SIR EDWARD ELGAR (June 2, 1857 - February 23, 1934) in Worcester, England; English composer known for orchestral works including the Enigma Variations, the Pomp and Circumstance Marches, concertos for violin and cello, and two symphonies. He also composed oratorios, including The Dream of Gerontius, chamber music and songs. He was appointed Master of the King's Musick in 1924.
Elgar was one of the first composers who recorded their works for the gramophone.
ALEKSANDR PUSHKIN (June 6, 1799 - February 10, 1837) Moscow, Russia; Russian author of the Romantic era who is considered by many to be the greatest Russian poet and the founder of modern Russian literature. Pushkin pioneered the use of vernacular speech in his poems and plays, creating a style of storytelling-mixing drama, romance, and satire-associated with Russian literature ever since and greatly influencing later Russian writers.Pushkin gradually became committed to social reform and emerged as a spokesman for literary radicals. In the early 1820s he clashed with the government, which sent him into exile in southern Russia. While under the strict surveillance of government censors and unable to travel or publish at will, he wrote his most famous play, the drama Boris Godunov, but could not publish it until years later. His novel in verse, Eugene Onegin, was published serially from 1825 to 1832.
ROBERT SCHUMANN (June 8, 1810 - July 29, 1856) in Zwickau, Saxony; German composer, aesthete and influential music critic; one of the most famous and important Romantic composers of the 19th century; virtuoso pianist who turned to composition after a hand injury. Schumann's published compositions were written exclusively for the piano until 1840; he later composed works for piano and orchestra, many lieder, four symphonies, an opera, and other orchestral, choral, and chamber works.
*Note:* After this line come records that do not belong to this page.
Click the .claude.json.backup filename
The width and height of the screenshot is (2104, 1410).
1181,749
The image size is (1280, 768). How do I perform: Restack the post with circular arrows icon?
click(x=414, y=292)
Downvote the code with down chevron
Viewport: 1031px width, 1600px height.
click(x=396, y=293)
His writings about music appeared mostly in the Neue Zeitschrift für Musik ("The New Journal for Music"), a Leipzig-based publication that he jointly founded. For the last two years of his life, after an attempted suicide, Schumann was confined to a mental institution at his own request.
RICHARD STRAUSS (June 11, 1864 - September 8, 1949) in Munich, Germany; leading German composer of the late Romantic and early modern eras, particularly of operas, Lieder and tone poems. Together with Gustav Mahler he represents the extraordinary late flowering of German Romanticism, after Wagner, in which pioneering subtleties of orchestration are combined with an advanced harmonic style. Strauss's music had a profound influence on the development of music in the twentieth century. Like Mahler, Strauss was also a prominent conductor.
ANNE FRANK June 12, 1929 - early March 1945) in Frankfurt am Main in Weimar, Germany but lived most of her life in Amsterdam); one of the most renowned and most discussed Jewish victims of the Holocaust. Acknowledged for the quality of her writing, her diary has become one of the world's most widely read books, and has been the basis for several plays and films. She gained international fame posthumously following the publication of her diary which documents her experiences hiding during the German occupation of the Netherlands in World War II.Otto Frank, Anne's father, the only survivor of the family, returned to Amsterdam after the war to find that Anne's diary had been saved, and his efforts led to its publication in 1947. It was translated from its original Dutch and first published in English in 1952 as The Diary of a Young Girl. It has since been translated into many languages. The diary, which was given to Anne on her 13th birthday, chronicles her life from 12 June 1942 until 1 August 1944.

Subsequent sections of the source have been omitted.